- Directed by: Robert G. Vignola
- Screenplay by: Doris Anderson Dore Schary Story by: Coningsby Dawson
- Starring: Karen Morley; Robert Baldwin; Eduardo Ciannelli; Katharine Alexander; Lloyd Crane; Bud Flanagan; Lynn Anders; Odette Myrtil; Claude King; Leonid Kinskey;
- Cinematography: Robert Pittack
- Edited by: George McGuire
- Music by: Georgie Stoll
- Production company: Paramount Pictures
- Distributed by: Paramount Pictures
- Release date: April 9, 1937;
- Running time: 61 minutes
- Country: United States
- Language: English

= The Girl from Scotland Yard =

1937 film by Robert G. Vignola

The Girl from Scotland Yard is a 1937 American mystery crime film directed by Robert G. Vignola and starring Karen Morley.

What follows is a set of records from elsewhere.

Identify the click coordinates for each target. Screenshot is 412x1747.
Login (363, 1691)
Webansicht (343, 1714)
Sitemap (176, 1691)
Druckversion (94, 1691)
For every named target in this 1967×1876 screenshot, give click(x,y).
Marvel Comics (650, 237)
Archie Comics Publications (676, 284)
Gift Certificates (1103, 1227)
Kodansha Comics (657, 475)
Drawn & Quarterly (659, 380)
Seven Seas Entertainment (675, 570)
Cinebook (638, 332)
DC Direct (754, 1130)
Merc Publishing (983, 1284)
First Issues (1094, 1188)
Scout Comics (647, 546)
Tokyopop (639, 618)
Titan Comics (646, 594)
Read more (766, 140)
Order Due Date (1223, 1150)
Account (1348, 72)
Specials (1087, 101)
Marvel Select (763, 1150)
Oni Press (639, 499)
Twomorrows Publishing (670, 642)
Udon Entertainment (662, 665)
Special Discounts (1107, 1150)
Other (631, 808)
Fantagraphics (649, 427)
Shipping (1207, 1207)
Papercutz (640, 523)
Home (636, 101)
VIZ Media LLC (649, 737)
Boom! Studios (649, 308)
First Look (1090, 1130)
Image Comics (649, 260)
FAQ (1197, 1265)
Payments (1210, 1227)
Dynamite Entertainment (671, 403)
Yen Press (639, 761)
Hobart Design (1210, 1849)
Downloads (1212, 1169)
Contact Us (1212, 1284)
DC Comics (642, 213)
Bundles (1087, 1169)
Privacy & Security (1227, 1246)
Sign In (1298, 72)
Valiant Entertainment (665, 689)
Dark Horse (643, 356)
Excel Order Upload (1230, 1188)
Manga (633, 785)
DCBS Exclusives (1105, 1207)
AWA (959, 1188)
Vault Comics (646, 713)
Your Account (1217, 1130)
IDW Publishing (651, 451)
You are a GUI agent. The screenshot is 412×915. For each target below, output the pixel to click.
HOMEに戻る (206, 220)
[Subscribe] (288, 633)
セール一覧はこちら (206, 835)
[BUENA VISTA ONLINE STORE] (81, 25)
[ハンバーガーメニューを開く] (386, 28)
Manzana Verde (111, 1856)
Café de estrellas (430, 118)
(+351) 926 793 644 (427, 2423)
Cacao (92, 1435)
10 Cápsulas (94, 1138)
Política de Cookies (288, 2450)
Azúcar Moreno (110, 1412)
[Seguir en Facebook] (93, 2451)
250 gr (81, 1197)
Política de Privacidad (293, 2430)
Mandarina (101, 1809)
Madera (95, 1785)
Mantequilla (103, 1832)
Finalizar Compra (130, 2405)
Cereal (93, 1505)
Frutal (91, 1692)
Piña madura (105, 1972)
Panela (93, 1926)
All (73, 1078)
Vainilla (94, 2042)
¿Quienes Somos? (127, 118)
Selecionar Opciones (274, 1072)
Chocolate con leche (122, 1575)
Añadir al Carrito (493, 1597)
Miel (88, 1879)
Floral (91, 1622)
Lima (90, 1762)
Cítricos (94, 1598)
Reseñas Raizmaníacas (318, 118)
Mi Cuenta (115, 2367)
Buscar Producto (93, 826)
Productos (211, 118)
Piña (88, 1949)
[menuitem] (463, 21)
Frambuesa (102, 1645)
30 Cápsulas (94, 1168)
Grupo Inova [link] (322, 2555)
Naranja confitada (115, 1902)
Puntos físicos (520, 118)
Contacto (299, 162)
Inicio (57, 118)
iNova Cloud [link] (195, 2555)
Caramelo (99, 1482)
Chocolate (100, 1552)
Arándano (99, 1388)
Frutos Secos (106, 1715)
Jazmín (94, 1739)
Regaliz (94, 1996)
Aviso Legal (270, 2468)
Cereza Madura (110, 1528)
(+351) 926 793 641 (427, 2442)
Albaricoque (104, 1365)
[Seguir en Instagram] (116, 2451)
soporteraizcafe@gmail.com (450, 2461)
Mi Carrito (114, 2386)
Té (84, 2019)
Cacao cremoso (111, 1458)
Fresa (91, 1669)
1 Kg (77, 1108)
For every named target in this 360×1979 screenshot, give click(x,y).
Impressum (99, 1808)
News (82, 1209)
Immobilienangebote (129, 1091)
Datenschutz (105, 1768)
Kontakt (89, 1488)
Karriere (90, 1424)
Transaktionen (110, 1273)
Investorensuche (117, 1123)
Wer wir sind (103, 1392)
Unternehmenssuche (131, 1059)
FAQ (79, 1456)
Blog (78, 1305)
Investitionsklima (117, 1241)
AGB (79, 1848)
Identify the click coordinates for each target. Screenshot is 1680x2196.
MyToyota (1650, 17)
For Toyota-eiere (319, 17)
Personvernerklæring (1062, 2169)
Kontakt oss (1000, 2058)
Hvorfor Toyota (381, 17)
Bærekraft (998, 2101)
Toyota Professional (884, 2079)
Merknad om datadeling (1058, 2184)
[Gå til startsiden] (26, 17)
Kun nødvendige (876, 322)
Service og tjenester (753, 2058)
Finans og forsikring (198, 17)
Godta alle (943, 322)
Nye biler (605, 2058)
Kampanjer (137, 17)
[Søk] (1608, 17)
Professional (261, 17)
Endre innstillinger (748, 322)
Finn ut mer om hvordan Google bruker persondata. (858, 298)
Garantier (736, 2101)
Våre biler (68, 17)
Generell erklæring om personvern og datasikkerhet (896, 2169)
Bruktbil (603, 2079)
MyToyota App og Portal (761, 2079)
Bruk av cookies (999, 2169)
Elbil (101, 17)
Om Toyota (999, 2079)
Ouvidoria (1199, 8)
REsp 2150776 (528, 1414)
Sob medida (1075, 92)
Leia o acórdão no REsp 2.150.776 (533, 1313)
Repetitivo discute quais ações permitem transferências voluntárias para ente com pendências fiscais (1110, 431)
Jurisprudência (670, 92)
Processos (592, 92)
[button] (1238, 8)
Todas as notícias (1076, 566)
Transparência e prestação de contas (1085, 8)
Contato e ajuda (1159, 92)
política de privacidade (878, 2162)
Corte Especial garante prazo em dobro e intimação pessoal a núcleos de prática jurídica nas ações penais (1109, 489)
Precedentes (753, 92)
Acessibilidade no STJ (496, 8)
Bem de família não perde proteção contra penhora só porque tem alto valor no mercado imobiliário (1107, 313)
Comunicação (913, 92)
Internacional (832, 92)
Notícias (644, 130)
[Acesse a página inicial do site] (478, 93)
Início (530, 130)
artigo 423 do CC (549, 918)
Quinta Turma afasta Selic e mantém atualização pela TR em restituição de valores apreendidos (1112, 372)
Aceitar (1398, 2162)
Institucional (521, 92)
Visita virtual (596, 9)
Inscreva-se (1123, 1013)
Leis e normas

Actor Jon Hall appears under the name "Lloyd Crane".

==Plot==
Detective Beech (Karen Morley) and reporter Holt (Robert Baldwin) pursue a death ray–wielding anarchist (Eduardo Cianelli) with a pathological hatred of England.

==Cast==
- Karen Morley as Linda Beech
- Robert Baldwin as Derrick Holt
- Eduardo Ciannelli as Franz Jorg
- Katharine Alexander as Lady Lavering
- Lloyd Crane as Bertie
- Dennis O'Keefe as John
- Milli Monti as herself
- Lynn Anders as Mary Smith
- Richard Ted Adams as valet
- Odette Myrtilas Mme Dupré
- Claude King as Sir Eric Ledyard
- Leonid Kinskey as Mischa

==Critical reception==
Leonard Maltin wrote, "escapist story of girl trying to track down mysterious madman with destruction ray is poorly handled; not nearly as much fun as it might have been." and Fantastic Movie Musings & Ramblings wrote, "there are nice touches here and there...but all in all, it's merely rather ordinary. Not bad for a slow day and keep your expectations in check."